Rewriting Dance
November 6-8, 2015
San Francisco
By Megan V. Nicely
If choreography is the writing of dance, then what does its rewriting entail? Hope Mohr’s ambitious 2015 Bridge Project Rewriting Dance took on this question. The weekend of performances, lectures, and workshops put spoken language in conversation with dance’s creative practices to reveal how our patterns of thought are continually activated through our behavior and sense-making. Language is not just spoken, it is also written on the body, as Jeanette Winterson so poetically puts it. The journey to discover the many ways that language marks us can catalyze an undoing of the self—an inquiry that requires acts of reorganization in order to write us anew. Rewriting Dance posed these possibilities to San Francisco’s dance community by opening spaces for examination and reconsideration of habitual flows. Like past Bridge Projects, Rewriting Dance spanned not just dance generations, but also geography, disciplines, and modes of engagement. Even if familiar thought and movement patterns remained ultimately unedited, just reading them again, as we did this weekend, gave them new purpose.
The events began Friday night with New York choreographer Jeanine Durning’s piece inging. This work, which Durning inaugurated in 2010, is a performed practice of what she calls “nonstopping,” or continuing amidst questions, doubts, and limitations as a way to remain present to the moment. In the 45 minutes of unscripted nonstop talking that the audience shared with Durning, the contents of her thoughts or a portion thereof (for there are always too many to articulate) filled the room as she moved through the scattering of chairs that held audience members. Stories and associations unfolded, at times humorous, at other poignant. Direct and vulnerable, Durning’s approach to speech worked to harness the audience’s attention toward her. However, ultimately she directed the focus toward the larger container that held us all there. As we sat in the silence of the piece’s conclusion, first before the applause but more profoundly afterward, Durning made us accountable for our individual thoughts in relation to the collective. Unsure if or when to break the silence, we were for a moment suspended in an interval between what live performance can offer and how we might sustain this kind of connection with both ourselves and others after the performance has concluded.
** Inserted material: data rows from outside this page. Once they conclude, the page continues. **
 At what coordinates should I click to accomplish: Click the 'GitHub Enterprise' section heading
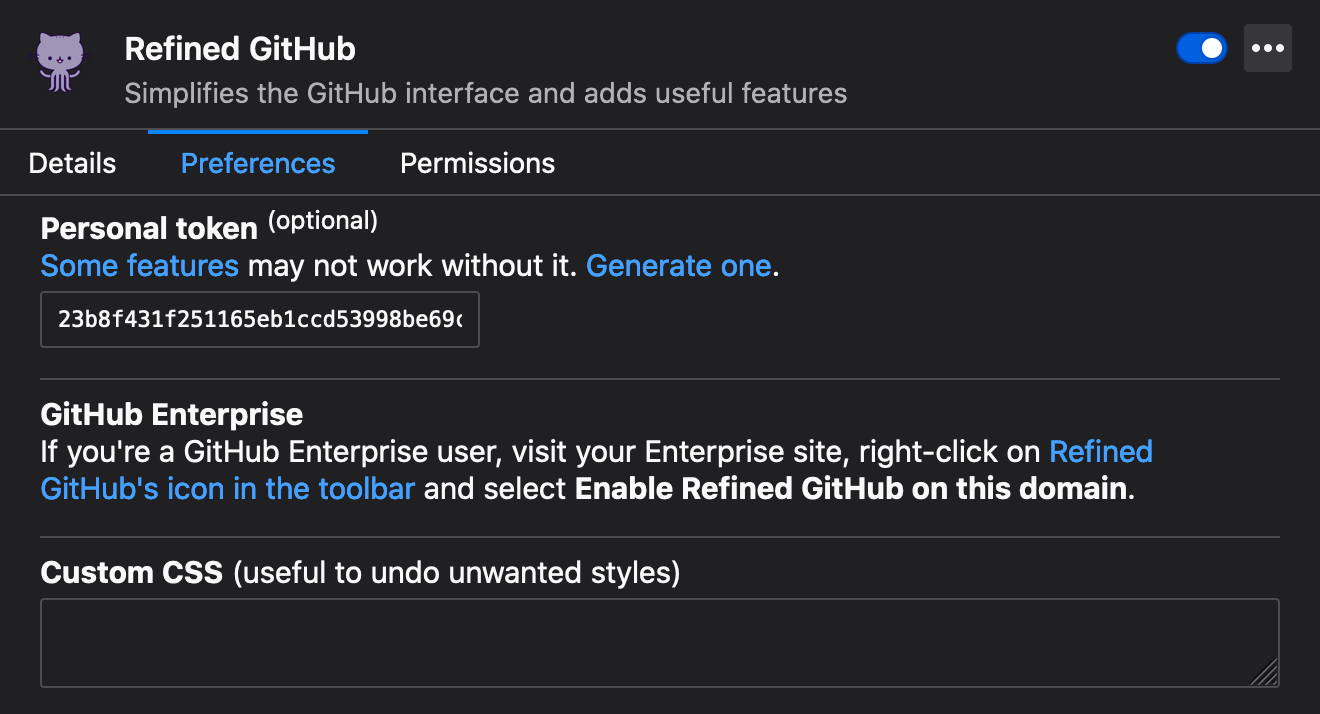(171, 414)
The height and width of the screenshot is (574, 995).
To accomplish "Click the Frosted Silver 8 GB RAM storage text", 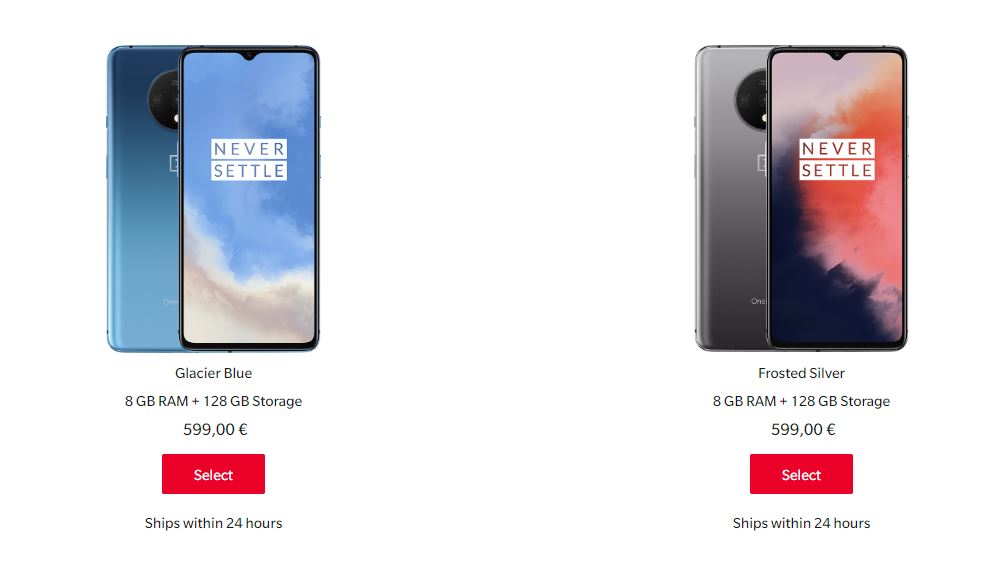I will 801,401.

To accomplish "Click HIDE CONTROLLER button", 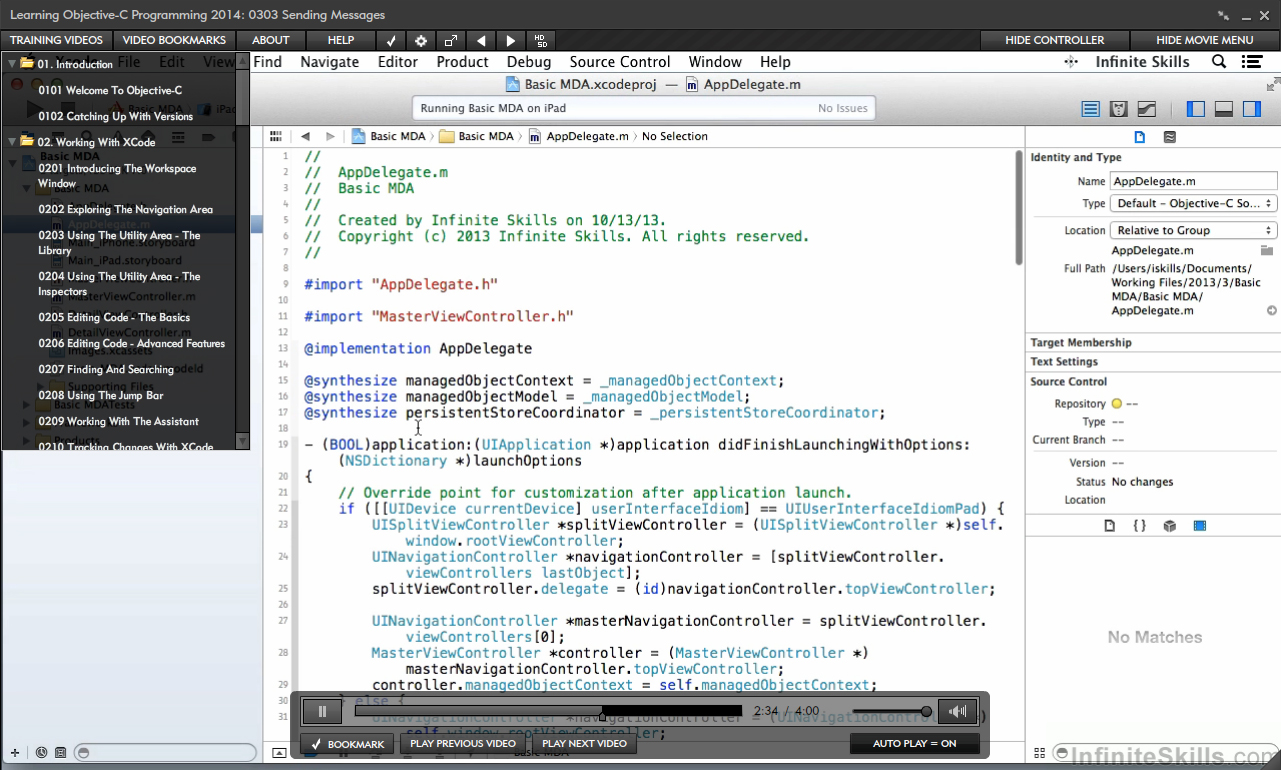I will tap(1055, 40).
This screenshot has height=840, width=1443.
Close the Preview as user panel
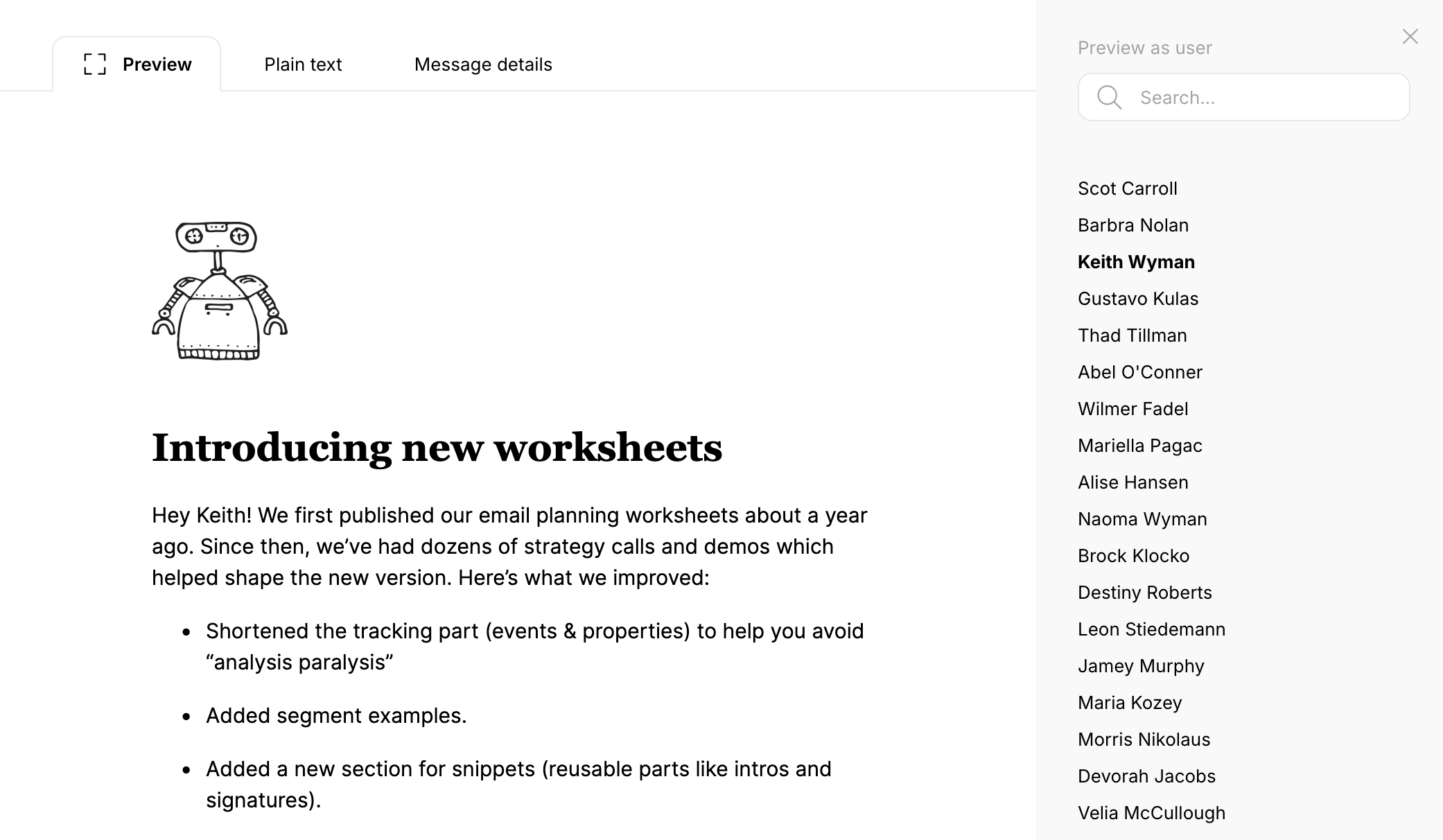point(1410,37)
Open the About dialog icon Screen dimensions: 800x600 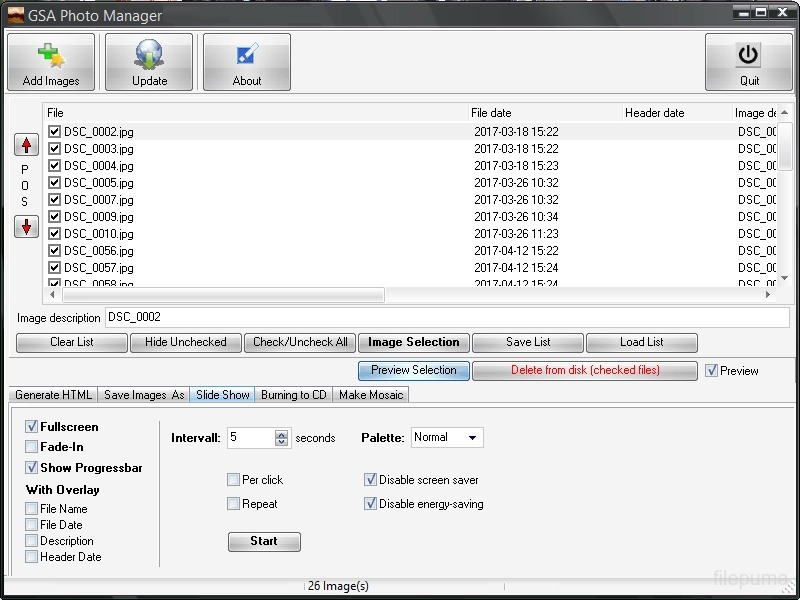tap(247, 57)
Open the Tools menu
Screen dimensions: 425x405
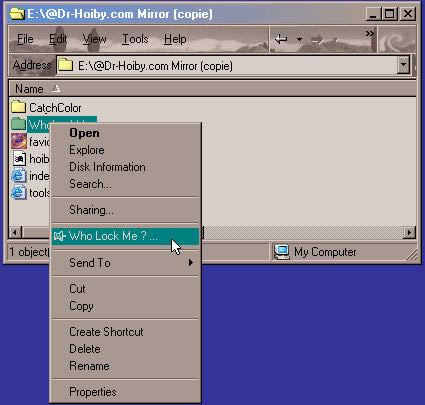pos(135,39)
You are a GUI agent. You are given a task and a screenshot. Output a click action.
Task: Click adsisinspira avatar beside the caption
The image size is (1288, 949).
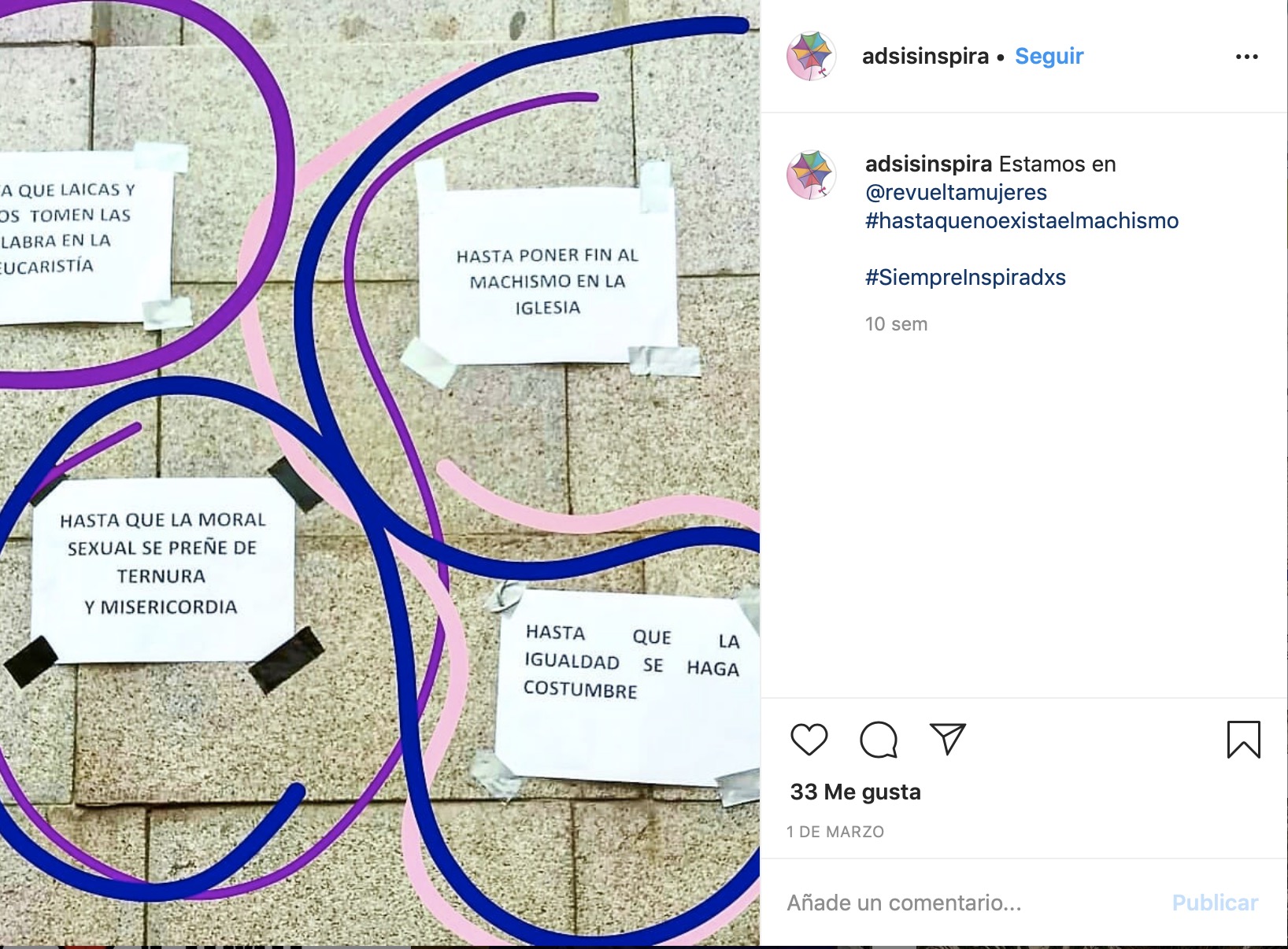point(811,175)
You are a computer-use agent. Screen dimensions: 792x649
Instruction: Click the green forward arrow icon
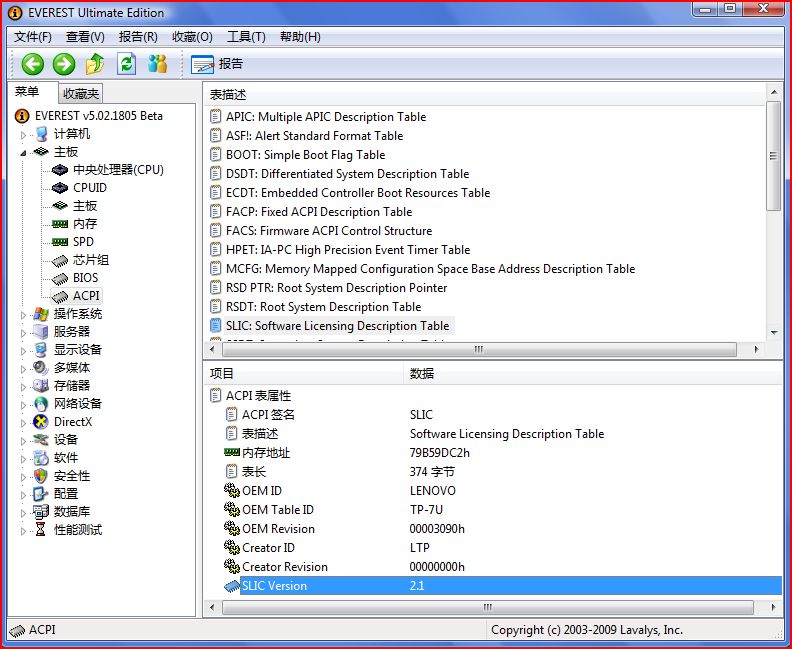[64, 64]
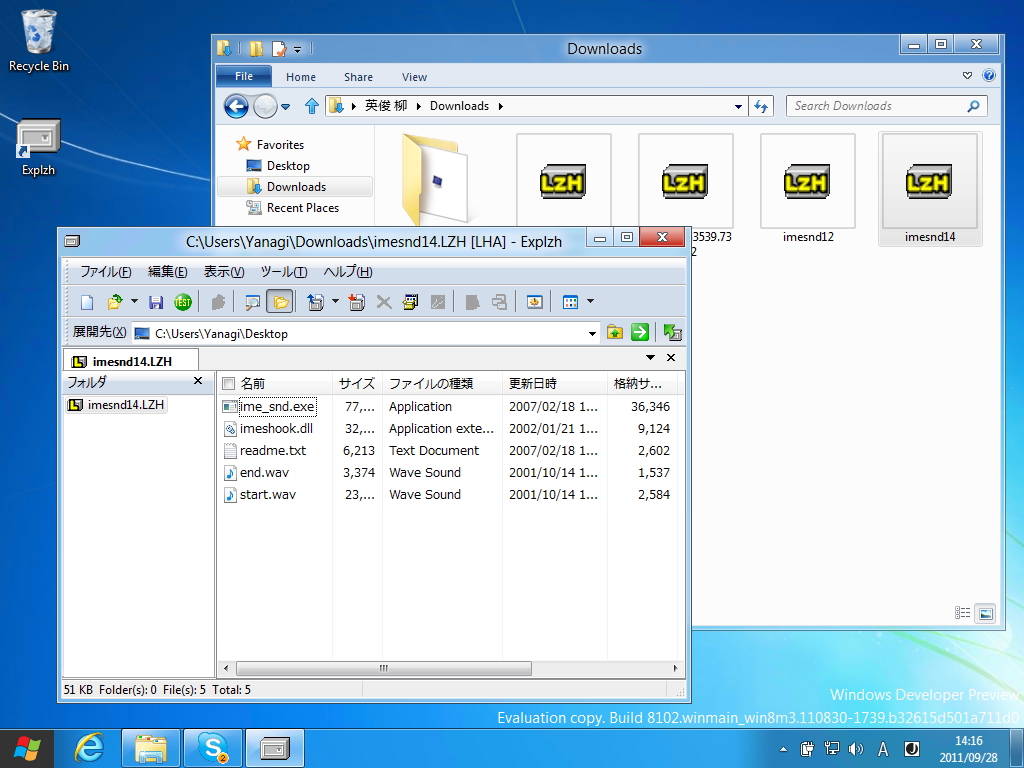The height and width of the screenshot is (768, 1024).
Task: Expand the view-mode dropdown at toolbar end
Action: point(590,301)
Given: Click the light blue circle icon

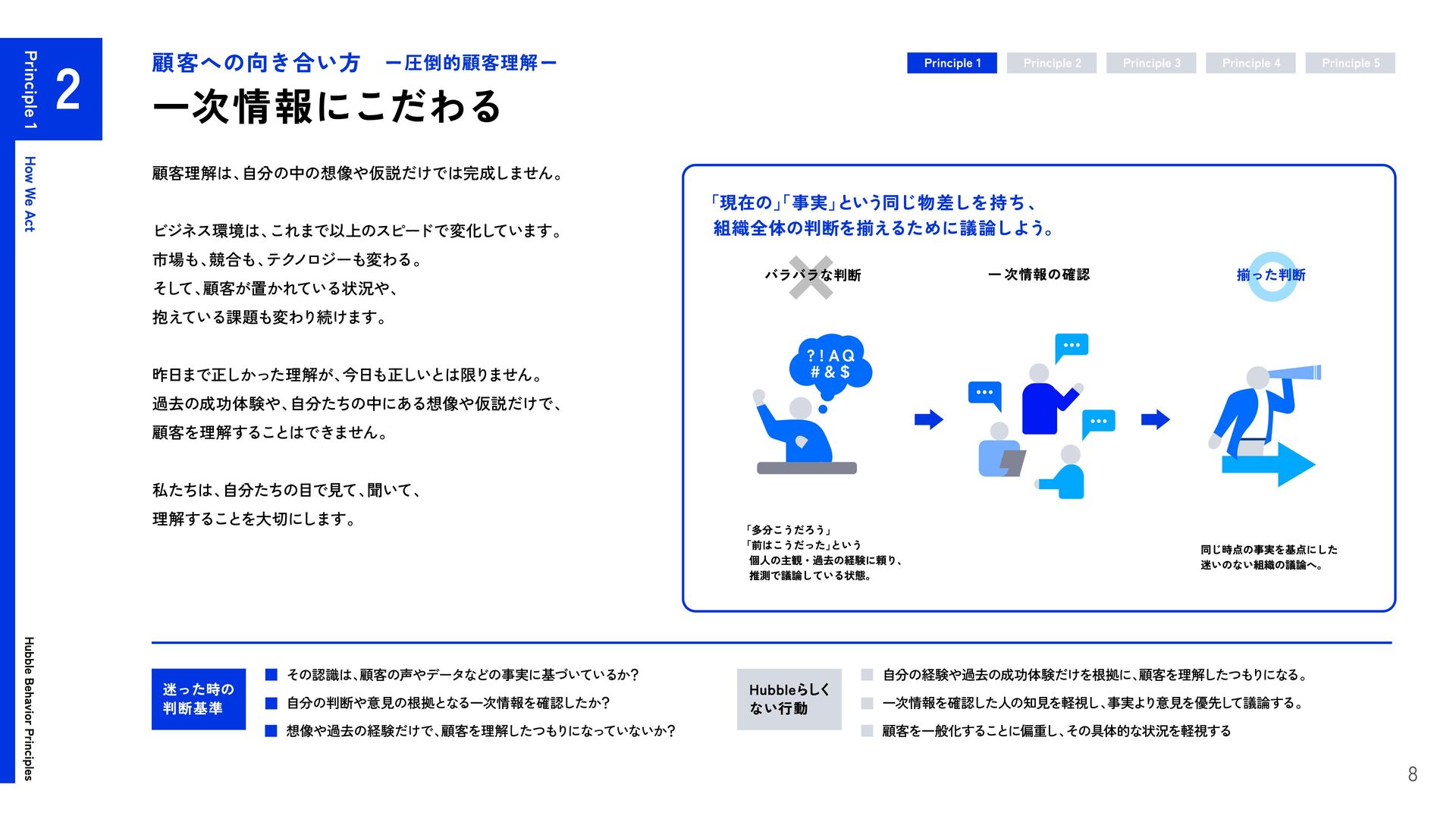Looking at the screenshot, I should pos(1272,276).
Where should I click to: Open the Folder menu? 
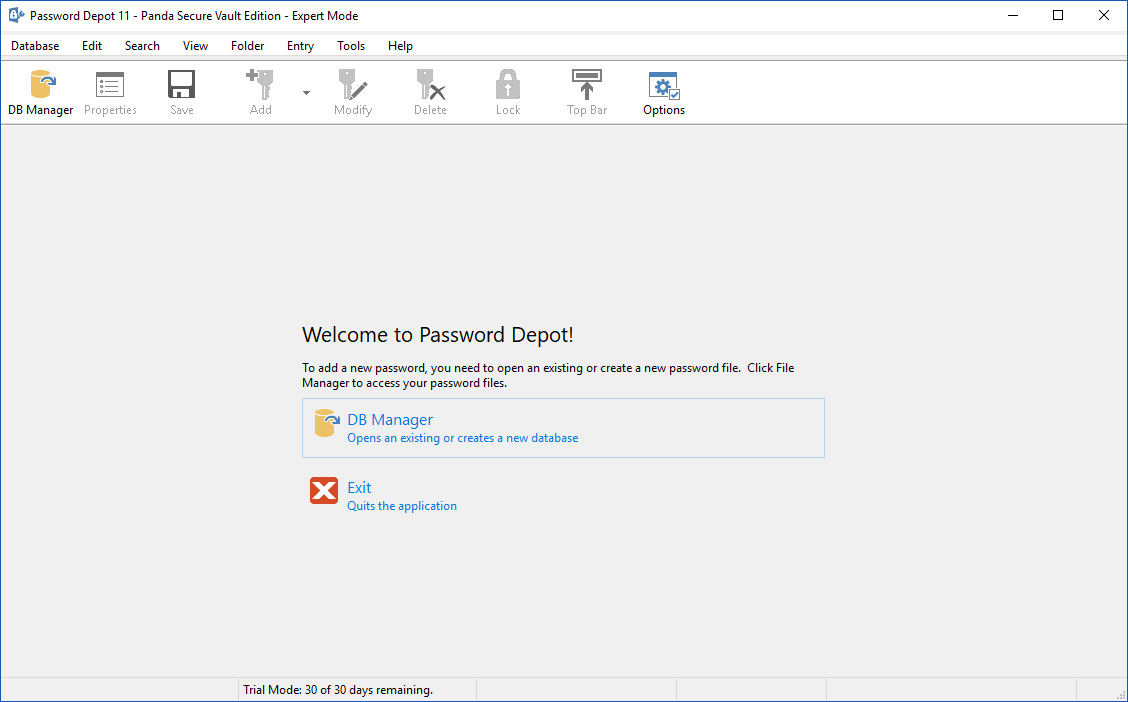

Durning’s workshops on Saturday and Sunday further elucidated nonstopping as commitment by highlighting participants’ parameters and constitution for creativity. The first day alternated practice sessions of nonstop speaking, moving, and writing as a way to exercise and hone in on “what you are working on.” These practice sessions revealed that this question was layered, and that the truth-value of one’s answer was somewhat suspect. By asking, “What is transmissible about your own practice?” Durning brought our attention to patterns unfolding in our work and encouraged us to continually revise our answer to the question toward further specificity so as to continue practicing. Noting that language’s benefit is that it makes concrete, while its downside is that it fixes things, Durning’s workshop began to show how dancers might use language in service of their creative practice so that language neither resolves what we are doing, nor needs to be relegated to a place outside dance. Language then becomes a tool that is not separate from dance thinking, but instead a way to have a dialogue with ourselves: thinking happens through doing. Rewriting in this case counters capitalist, product-driven models for dance by refocusing attention on how we continue to show up as artists to our artistry in ways that serve us rather than the market.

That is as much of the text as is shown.